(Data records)
---------------

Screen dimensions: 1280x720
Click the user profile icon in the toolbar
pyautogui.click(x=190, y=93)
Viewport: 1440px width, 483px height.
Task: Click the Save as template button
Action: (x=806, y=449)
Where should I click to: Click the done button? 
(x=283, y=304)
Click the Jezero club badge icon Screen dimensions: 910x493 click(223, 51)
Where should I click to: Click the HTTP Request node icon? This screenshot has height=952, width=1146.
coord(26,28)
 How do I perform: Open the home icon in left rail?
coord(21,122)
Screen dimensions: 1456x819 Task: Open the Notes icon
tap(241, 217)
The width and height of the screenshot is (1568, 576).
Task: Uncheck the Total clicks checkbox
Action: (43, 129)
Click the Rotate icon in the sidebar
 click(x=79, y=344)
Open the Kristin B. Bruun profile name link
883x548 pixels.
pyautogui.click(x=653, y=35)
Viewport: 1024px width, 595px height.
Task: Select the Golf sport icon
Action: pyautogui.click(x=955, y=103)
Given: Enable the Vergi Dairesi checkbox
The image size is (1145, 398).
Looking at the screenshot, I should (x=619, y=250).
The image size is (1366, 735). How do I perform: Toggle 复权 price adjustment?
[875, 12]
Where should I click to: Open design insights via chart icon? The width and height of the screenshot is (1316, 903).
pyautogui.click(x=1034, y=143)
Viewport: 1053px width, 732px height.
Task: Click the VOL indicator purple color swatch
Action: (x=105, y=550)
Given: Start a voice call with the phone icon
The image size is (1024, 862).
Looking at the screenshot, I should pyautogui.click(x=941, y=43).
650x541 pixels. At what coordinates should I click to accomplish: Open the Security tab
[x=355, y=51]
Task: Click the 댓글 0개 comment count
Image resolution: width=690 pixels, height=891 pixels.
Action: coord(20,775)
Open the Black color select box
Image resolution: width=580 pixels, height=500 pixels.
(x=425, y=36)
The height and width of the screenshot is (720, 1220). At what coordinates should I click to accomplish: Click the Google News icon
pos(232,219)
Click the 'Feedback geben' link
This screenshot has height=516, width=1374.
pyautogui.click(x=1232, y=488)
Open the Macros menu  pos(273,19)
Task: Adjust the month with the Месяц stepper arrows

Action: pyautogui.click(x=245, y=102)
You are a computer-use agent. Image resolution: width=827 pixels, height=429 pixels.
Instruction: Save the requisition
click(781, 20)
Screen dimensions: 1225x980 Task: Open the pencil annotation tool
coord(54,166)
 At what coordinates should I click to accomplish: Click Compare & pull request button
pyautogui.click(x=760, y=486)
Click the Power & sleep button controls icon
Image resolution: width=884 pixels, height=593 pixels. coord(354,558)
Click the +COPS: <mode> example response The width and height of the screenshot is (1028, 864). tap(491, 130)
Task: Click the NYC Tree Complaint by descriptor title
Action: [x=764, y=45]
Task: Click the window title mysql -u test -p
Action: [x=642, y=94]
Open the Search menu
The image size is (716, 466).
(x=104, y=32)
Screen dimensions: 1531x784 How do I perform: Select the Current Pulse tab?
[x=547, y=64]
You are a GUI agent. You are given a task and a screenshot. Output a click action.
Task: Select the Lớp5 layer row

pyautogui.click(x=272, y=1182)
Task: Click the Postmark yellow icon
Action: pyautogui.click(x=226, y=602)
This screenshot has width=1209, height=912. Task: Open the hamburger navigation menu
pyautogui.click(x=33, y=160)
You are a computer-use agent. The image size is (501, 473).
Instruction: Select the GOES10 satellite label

---------------

Work order ->
Whenever the word "agent" appears in a line above, copy that line.

Result of the exercise ->
You are a computer-use agent. Image resolution: width=827 pixels, height=429 pixels.
You are a GUI agent. You are given a task and a screenshot. Output a click action.
You are a computer-use agent. The image size is (501, 473).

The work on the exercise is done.